Great thank you, any ideas on a realtime strategy for datomic?

misha07:06:30

@chelsey how is "not requiring to pack every-possible query-result modification into query itself" painful? kappa I'd rather ->>/`map`/`filter` all the things, than building monstrous queries (there is no execution-planners to optimize your queries btw.)

misha08:06:25

find ids, pull some attributes, aggregate or whatever, :beach_with_umbrella:

bbqbaron11:06:44

@aramz what did you mean by “realtime strategy?” assuming you’re not referring to Starcraft, of course 😛

joshg18:06:49

If you’re in the DFW area tomorrow, we’re talking about Om Next and Datomic at the Clojure Meetup: https://www.meetup.com/DFW-Clojure/events/239721041/

az18:06:38

@bbqbaron haha sorry, yes that is correct, I meant to say a strategy for building realtime apps with datomic.

az18:06:23

Is there someway to have the notion of change streams like rethinkdb? Would there be a reasonable way to create a map of queries that get looked up on new queries, and invalidated when a new query will alter the result?

az18:06:12

Basically, how could we know if the query: [?e :person/name ?name] would have a new result after adding a new person to the database?

az18:06:58

Then theoretically, could we have peers spin up, and manage connections and streaming changes for a list of client queries?

az19:06:41

Or would a naive approach work better to simply just rerun each live query on each peer. Do I understand correctly that those will likely run against the cache anyway?

jdkealy19:06:34

are there any examples on how to call tx-pipeline ? I see the function in the docs, confused on how to use it.

uwo19:06:04

when y’all write data migrations, do you stick with the typical approach of always having a revert procedure for each migration?

Lambda/Sierra19:06:30

@aramz Datomic does not have "streaming queries" in that sense. Each peer receives a stream of all new transactions in the database, but it is up to the application to figure out what to do with that. For a small number of simple queries, it might be OK to re-run them all on each transaction. For more complex scenarios, you will need to write custom code to examine each transaction and decide if it affects the data you are interested in.

Lambda/Sierra19:06:21

@uwo Generally, no. The "revert migration" doesn't really make any sense in Datomic: Schema is added, but never removed (in production).
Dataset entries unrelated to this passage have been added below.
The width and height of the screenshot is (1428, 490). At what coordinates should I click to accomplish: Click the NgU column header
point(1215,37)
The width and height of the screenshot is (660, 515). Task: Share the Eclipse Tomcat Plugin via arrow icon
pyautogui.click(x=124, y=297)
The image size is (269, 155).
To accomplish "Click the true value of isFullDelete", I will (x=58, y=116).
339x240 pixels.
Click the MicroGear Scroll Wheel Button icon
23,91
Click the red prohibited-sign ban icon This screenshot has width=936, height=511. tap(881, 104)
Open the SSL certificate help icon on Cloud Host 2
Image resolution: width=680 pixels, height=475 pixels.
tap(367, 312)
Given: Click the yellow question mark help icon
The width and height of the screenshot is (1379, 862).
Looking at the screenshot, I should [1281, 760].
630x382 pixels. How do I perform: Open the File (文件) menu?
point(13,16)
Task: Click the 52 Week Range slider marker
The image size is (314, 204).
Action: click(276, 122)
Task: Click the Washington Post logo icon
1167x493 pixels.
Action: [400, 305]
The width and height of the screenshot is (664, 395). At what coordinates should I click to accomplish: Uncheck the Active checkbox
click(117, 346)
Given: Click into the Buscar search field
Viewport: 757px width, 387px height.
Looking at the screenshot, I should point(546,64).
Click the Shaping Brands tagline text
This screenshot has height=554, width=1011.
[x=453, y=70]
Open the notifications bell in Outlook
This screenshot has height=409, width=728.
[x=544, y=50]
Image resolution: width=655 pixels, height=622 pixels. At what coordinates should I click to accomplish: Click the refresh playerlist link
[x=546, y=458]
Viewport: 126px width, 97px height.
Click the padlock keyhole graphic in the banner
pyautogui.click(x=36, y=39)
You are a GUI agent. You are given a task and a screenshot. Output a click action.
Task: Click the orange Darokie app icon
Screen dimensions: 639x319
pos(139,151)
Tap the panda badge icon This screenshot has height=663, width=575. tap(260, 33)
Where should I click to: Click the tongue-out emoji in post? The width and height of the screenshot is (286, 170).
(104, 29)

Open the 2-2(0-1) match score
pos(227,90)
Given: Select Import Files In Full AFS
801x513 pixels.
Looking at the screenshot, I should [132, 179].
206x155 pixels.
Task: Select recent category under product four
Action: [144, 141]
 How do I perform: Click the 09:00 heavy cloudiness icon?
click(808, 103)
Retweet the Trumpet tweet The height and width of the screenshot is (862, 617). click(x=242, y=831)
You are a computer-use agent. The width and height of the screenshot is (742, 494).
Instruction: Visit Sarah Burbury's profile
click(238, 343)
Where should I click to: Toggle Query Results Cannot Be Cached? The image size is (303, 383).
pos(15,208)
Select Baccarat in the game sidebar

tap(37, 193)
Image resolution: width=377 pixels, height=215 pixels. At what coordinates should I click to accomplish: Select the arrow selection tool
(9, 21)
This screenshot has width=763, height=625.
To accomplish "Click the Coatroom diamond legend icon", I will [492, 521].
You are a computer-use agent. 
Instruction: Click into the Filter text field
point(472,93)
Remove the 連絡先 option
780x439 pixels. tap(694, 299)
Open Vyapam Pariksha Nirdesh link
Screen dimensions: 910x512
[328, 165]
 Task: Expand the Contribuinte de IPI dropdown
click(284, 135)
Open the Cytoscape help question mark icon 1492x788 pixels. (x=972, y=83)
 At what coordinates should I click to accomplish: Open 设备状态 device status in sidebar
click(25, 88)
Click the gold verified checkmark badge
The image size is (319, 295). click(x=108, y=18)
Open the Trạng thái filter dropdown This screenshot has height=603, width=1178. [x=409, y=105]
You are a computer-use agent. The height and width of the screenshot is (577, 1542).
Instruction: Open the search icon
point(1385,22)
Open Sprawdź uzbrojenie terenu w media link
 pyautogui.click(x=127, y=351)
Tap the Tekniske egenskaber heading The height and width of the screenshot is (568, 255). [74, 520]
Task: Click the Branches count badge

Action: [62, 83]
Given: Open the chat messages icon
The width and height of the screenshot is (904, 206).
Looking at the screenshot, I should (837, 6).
See https://github.com/rkneufeld/conformity as an example of a Datomic schema migration strategy.

uwo19:06:31

@stuarthalloway does the answer change if it’s only about data migrations not schema migrations? I know I don’t need to remove attributes

Lambda/Sierra19:06:07

@uwo Still no. You can never truly "go back to the way it was" before the migration. You can only add new data, which might include retractions of data added in previous migrations.

Lambda/Sierra19:06:34

There is a difference in how we tend to work with Datomic in development versus production. In development, it is common to delete and recreate a database many times until you are satisfied with the schema. But once you have real data in production, you can only add.

uwo19:06:37

are there no such thing as data migrations forward?

uwo19:06:03

right, we’re trying to figure out how data migrations will work in production right now

Lambda/Sierra19:06:40

In production, you only ever add new information (which may include retractions or schema alterations).

Lambda/Sierra19:06:35

Every "migration" is just transacting new things into the database. Conformity is one way to manage this.

uwo19:06:17

thanks @stuartsierra we’re wrestling with some misconceptions

nwjsmith20:06:12

I think you've got the wrong stu